[发明专利]用于制备多肽的方法

说明书

发明领域

本发明涉及一种用于在基因修饰的酵母菌株中制备多肽的方法。

发明背景

用适宜的包含编码异源蛋白的DNA序列的表达载体转化酵母细胞后在酵母中表达所述蛋白已经成功地用于多种多肽，例如胰岛素前体、胰高血糖素、胰高血糖素样肽和它们的功能类似物。

然而，经常发现表达产物是各种期望的具有不同的氨基酸链长度的多肽前体的异质混合物。这是因为酵母产生大量负责加工较大的前体分子以释放成熟多肽的蛋白水解酶。包括PEP4和KEX1基因产物在内的大量蛋白酶负责这样的酵母蛋白降解。

使用KEX1破坏株用于重组体蛋白的表达早先已有描述。因此，EP341215和US 6,103,515描述使用缺乏KEX1的酵母菌株用于产生不带碱性C-末端氨基酸的肽，例如hANP、EGF、结缔组织活化肽-III、水蛭素和水蛭素变体。

大半已知的神经肽和内分泌肽是α-酰胺化的，且在大多数情况下，此结构特征对受体识别、信号转导和因此对生物学功能是必不可少的。α-酰胺化源自于C-末端甘氨酸，其被酶促转变为酰胺。

如果细胞具有用于体内α-酰胺化的必要机器(machinery)，那么可直接在生产细胞中生产α-酰胺化肽。然而，包括酵母在内的一些有机体不能产生α-酰胺化，因为它们不表达用于体内α-酰胺化的必要酶，因此通过细胞生产的肽不得不通过随后的体外步骤α-酰胺化。
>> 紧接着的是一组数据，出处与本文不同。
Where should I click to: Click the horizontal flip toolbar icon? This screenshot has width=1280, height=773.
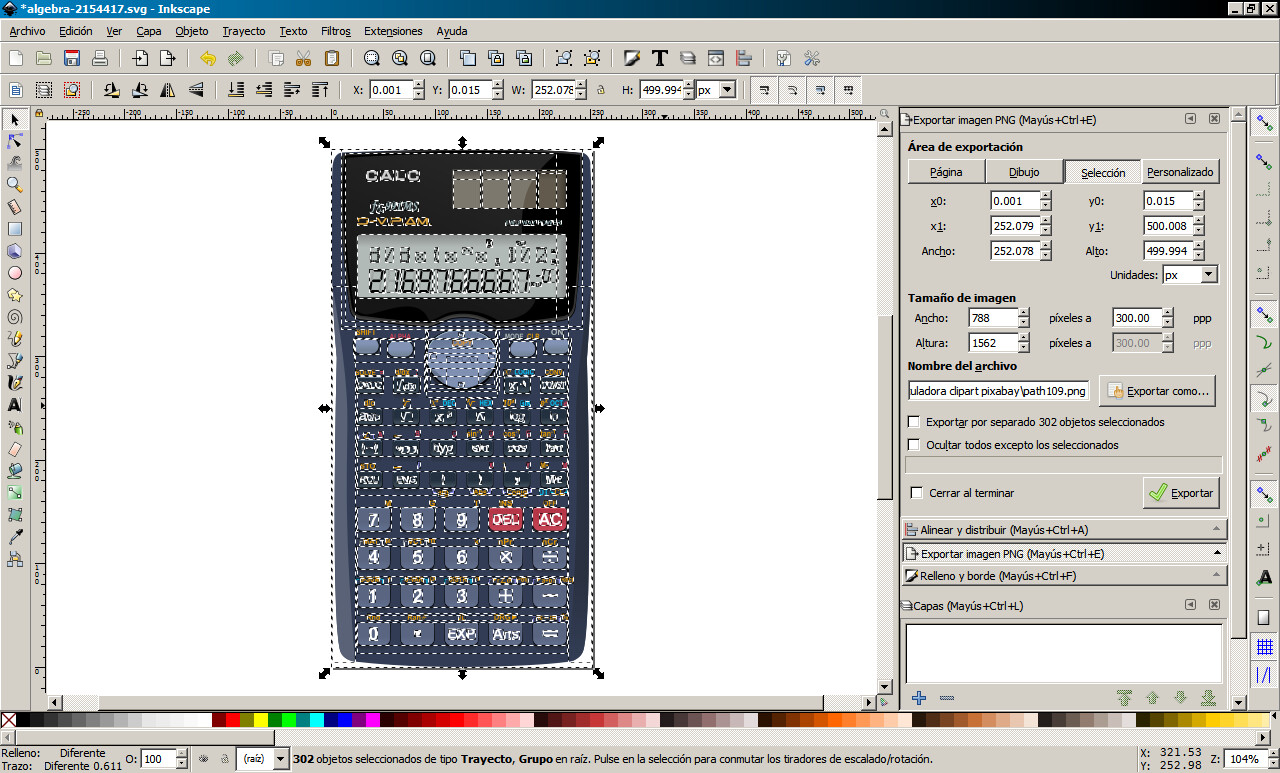[168, 88]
如果酵母被用作重组体生产细胞，一个解决方案是生产带有C-末端甘氨酸的前体多肽，然后在随后的体外过程中用α-酰胺化酶将其转变为α-酰胺化肽(D. J. Merkler (1994). C-Terminal amidated peptides: Production by the in vitro enzymatic amidation of glycine extended peptides and the importance of the amide to bioactivity (C-末端酰胺化肽：通过甘氨酸延伸肽的体外酶促酰胺化进行生产和酰胺对生物活性的重要性). Enzyme Microb. Technol.: 16(450-456)。

然而，意想不到地，本发明的发明人等已发现C-末端甘氨酸被从酿酒酵母(Saccharomyces cerevisiae)表达的大量肽中切除，使得随后转化为α-酰胺化肽不可能。
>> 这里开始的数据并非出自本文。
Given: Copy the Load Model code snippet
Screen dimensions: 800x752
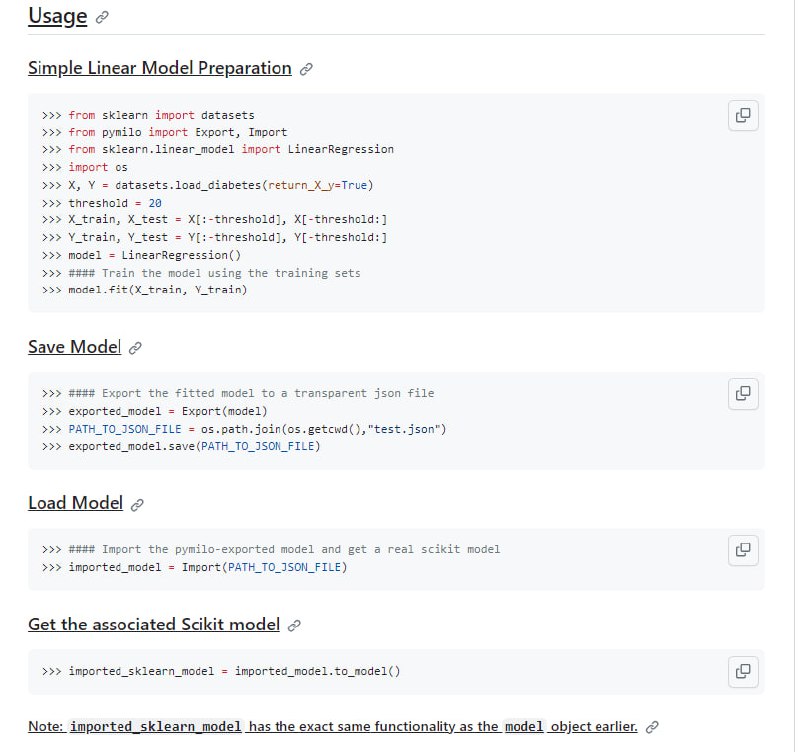Looking at the screenshot, I should coord(743,549).
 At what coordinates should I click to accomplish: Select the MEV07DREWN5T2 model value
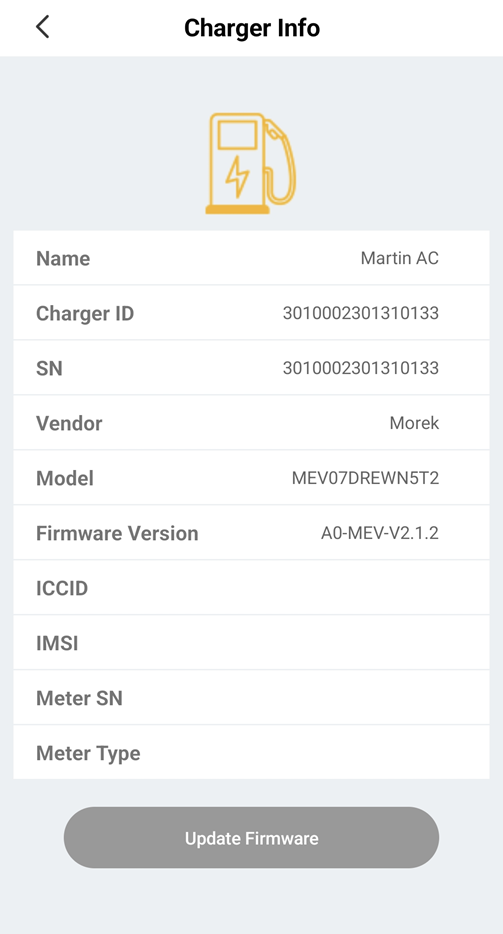[x=365, y=478]
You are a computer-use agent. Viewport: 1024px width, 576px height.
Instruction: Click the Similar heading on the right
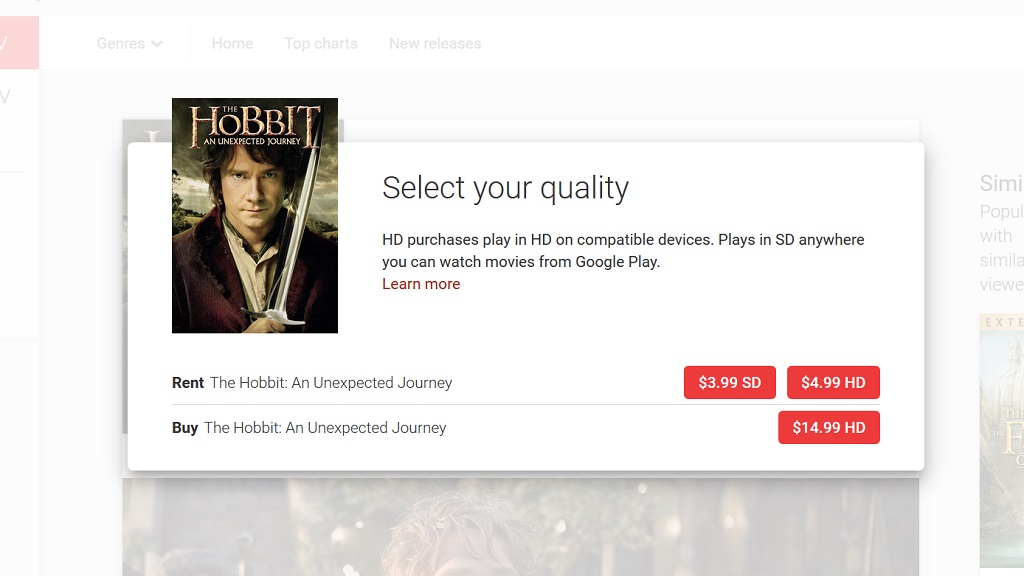point(1001,183)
本发明通过使用不切除C-末端甘氨酸残基的基因修饰的酵母菌株提供一种针对该问题的解决方案。

发明概述

在一个方面，本发明涉及一种在酵母中制备带有C-末端Gly的多肽的方法，其中酵母菌株具有非功能性KEX1基因。

可通过使用熟知的技术使KEX1基因无功能。因此，在一个实施方案中简单地缺失KEX1基因，而在另一个实施方案中通过位点特异突变(例如通过同源重组)使KEX1基因无功能。
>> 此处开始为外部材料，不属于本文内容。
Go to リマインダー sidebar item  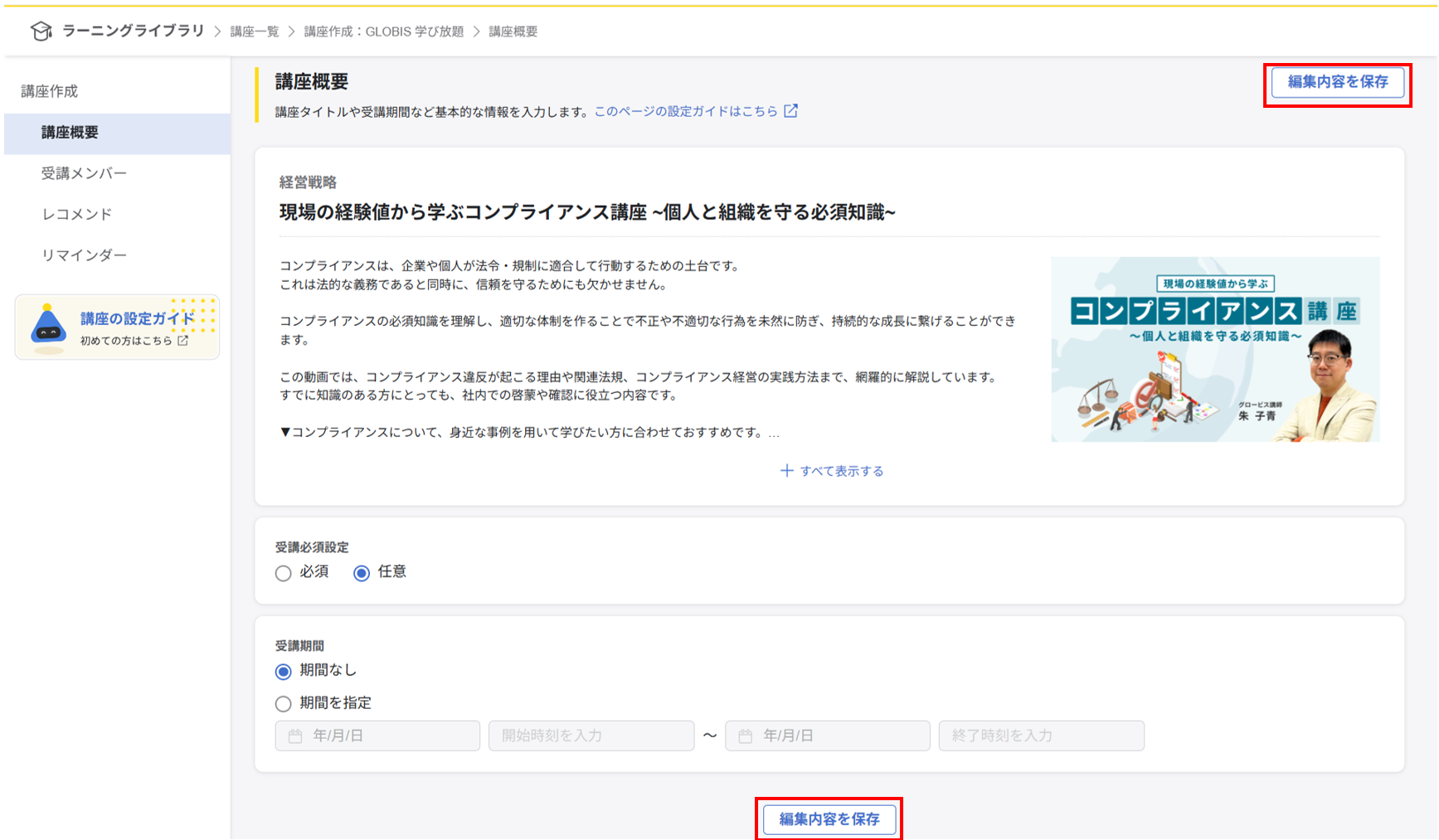84,255
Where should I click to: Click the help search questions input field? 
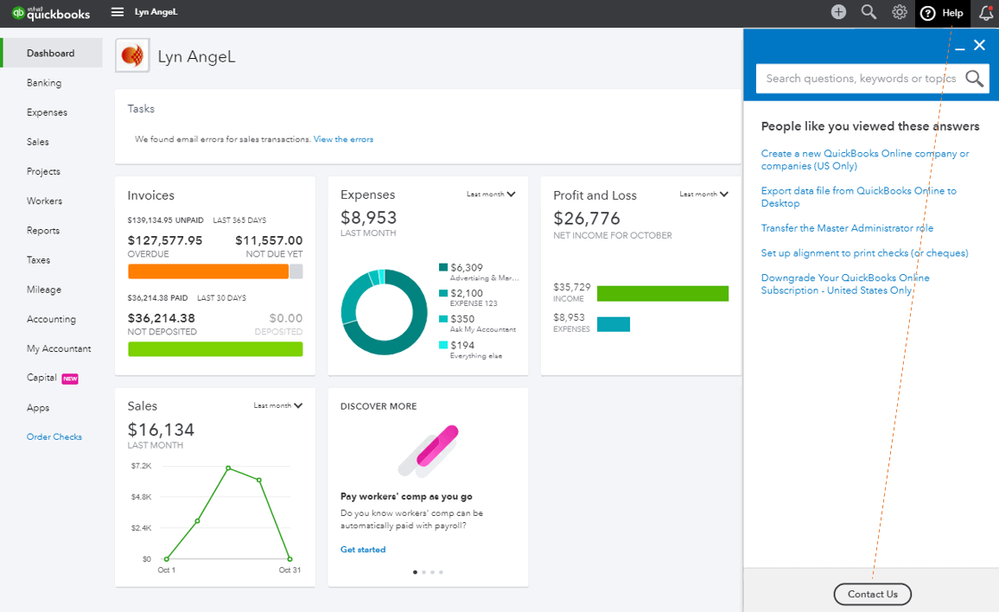click(x=860, y=78)
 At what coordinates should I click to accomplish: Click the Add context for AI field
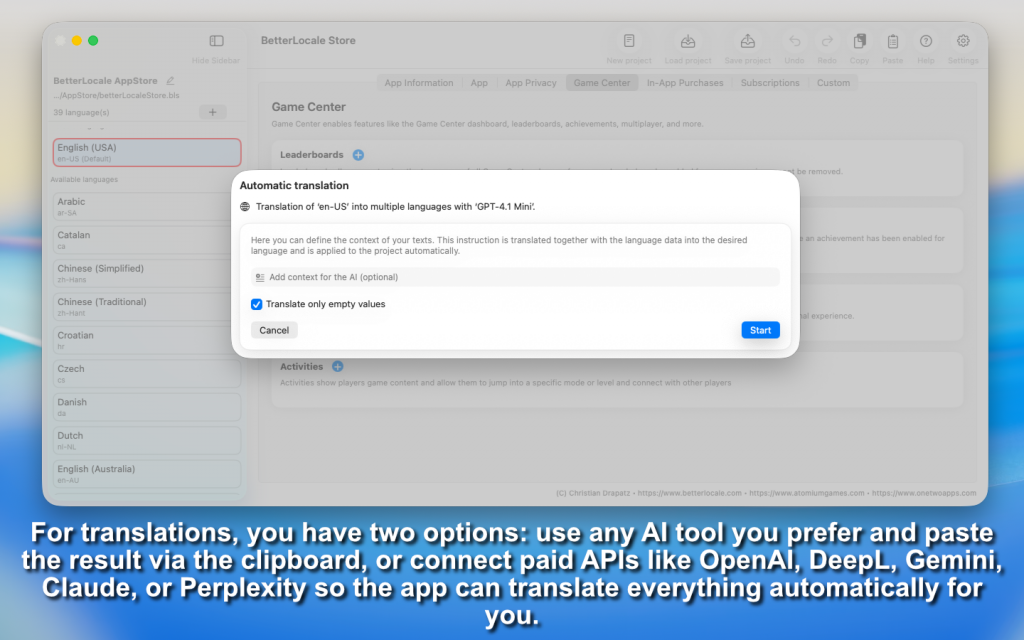[515, 277]
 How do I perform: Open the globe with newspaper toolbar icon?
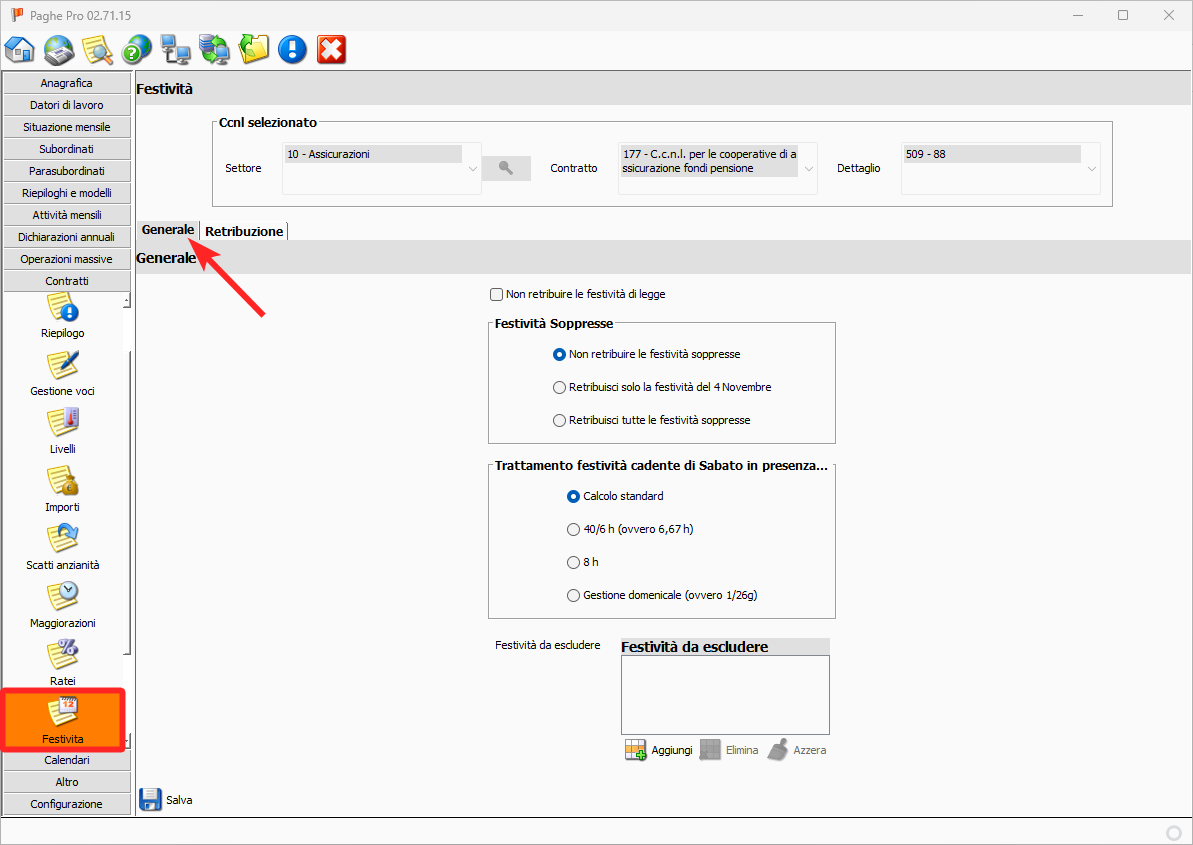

在一个实施方案中，本发明涉及一种在具有非功能性KEX1基因的酵母菌株中制备多肽的方法，其中所述多肽具有甘氨酸作为其C-末端氨基酸残基，且其中所述方法包括以下步骤：

a) 将包含编码多肽的DNA序列的酵母菌株在用于在酵母菌株中表达多肽的条件下培养，和

b) 分离表达的多肽。

表达的多肽可从细胞培养物或从酵母细胞中分离，这取决于表达的多肽是否从酵母细胞中分泌。

如果C-末端倒数第二个氨基酸是以下氨基酸残基之一，那么C-末端甘氨酸特别不稳定：Tyr、Phe、Met、Leu、Trp、Ala、Ile和Arg。因此，在一个实施方案中，C-末端倒数第二个氨基酸为Tyr、Phe、Met、Leu、Trp、Ala、Ile或Arg。

“C-末端倒数第二个氨基酸”意指与C-末端氨基酸残基(在该情形中是甘氨酸残基)的N-末端连接的氨基酸残基。

特别地，当C-末端倒数第二个氨基酸是疏水氨基酸残基且特别是芳族氨基酸残基时，C-末端甘氨酸更不稳定。因此，在另一个实施方案中，与C-末端Gly邻接的氨基酸残基是Tyr、Trp、Phe、Val、Leu、Ile或Met，和在另一个实施方案中，与C-末端Gly连接的氨基酸残基是Val、Leu、Ile或Met，和在另一个实施方案中，与C-末端Gly连接的氨基酸残基是Tyr、Phe或Trp。